• TASK
Make an exact copy of the entries that come next.

• DATA SECTION
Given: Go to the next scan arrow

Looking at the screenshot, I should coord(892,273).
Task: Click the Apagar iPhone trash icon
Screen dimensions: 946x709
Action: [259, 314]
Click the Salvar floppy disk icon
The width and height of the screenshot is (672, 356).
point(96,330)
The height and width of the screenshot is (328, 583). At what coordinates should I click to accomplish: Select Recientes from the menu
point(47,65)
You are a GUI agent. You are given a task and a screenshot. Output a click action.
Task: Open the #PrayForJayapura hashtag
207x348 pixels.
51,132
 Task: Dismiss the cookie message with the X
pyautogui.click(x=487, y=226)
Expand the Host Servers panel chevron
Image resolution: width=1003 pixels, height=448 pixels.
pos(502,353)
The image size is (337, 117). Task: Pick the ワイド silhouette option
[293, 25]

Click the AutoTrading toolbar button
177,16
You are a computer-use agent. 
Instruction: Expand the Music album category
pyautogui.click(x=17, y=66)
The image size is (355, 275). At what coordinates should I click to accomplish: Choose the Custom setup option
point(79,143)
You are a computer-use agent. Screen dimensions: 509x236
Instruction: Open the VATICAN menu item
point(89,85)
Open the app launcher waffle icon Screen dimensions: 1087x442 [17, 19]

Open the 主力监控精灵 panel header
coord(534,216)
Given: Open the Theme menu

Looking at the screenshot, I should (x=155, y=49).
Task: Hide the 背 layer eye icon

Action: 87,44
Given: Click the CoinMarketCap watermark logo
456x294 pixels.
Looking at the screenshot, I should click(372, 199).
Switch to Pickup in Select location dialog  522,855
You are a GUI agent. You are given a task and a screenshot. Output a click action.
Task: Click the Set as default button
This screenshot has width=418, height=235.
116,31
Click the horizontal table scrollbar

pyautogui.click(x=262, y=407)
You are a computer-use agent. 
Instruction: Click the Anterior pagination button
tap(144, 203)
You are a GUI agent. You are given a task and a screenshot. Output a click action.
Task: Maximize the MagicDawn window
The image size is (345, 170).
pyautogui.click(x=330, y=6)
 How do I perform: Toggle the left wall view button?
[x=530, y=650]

• SOLUTION BELOW
Given: Go to the next scan arrow

Looking at the screenshot, I should coord(892,273).
Task: Click the Apagar iPhone trash icon
Screen dimensions: 946x709
Action: [259, 314]
Click the Salvar floppy disk icon
The width and height of the screenshot is (672, 356).
point(96,330)
The height and width of the screenshot is (328, 583). At what coordinates should I click to accomplish: Select Recientes from the menu
point(47,65)
You are a GUI agent. You are given a task and a screenshot. Output a click action.
Task: Open the #PrayForJayapura hashtag
207x348 pixels.
51,132
 Task: Dismiss the cookie message with the X
pyautogui.click(x=487, y=226)
Expand the Host Servers panel chevron
Image resolution: width=1003 pixels, height=448 pixels.
pos(502,353)
The image size is (337, 117). Task: Pick the ワイド silhouette option
[293, 25]

Click the AutoTrading toolbar button
177,16
You are a computer-use agent. 
Instruction: Expand the Music album category
pyautogui.click(x=17, y=66)
The image size is (355, 275). At what coordinates should I click to accomplish: Choose the Custom setup option
point(79,143)
You are a computer-use agent. Screen dimensions: 509x236
Instruction: Open the VATICAN menu item
point(89,85)
Open the app launcher waffle icon Screen dimensions: 1087x442 [17, 19]

Open the 主力监控精灵 panel header
coord(534,216)
Given: Open the Theme menu

Looking at the screenshot, I should (x=155, y=49).
Task: Hide the 背 layer eye icon

Action: 87,44
Given: Click the CoinMarketCap watermark logo
456x294 pixels.
Looking at the screenshot, I should click(372, 199).
Switch to Pickup in Select location dialog  522,855
You are a GUI agent. You are given a task and a screenshot. Output a click action.
Task: Click the Set as default button
This screenshot has width=418, height=235.
116,31
Click the horizontal table scrollbar

pyautogui.click(x=262, y=407)
You are a computer-use agent. 
Instruction: Click the Anterior pagination button
tap(144, 203)
You are a GUI agent. You are given a task and a screenshot. Output a click action.
Task: Maximize the MagicDawn window
The image size is (345, 170).
pyautogui.click(x=330, y=6)
 How do I perform: Toggle the left wall view button?
[x=530, y=650]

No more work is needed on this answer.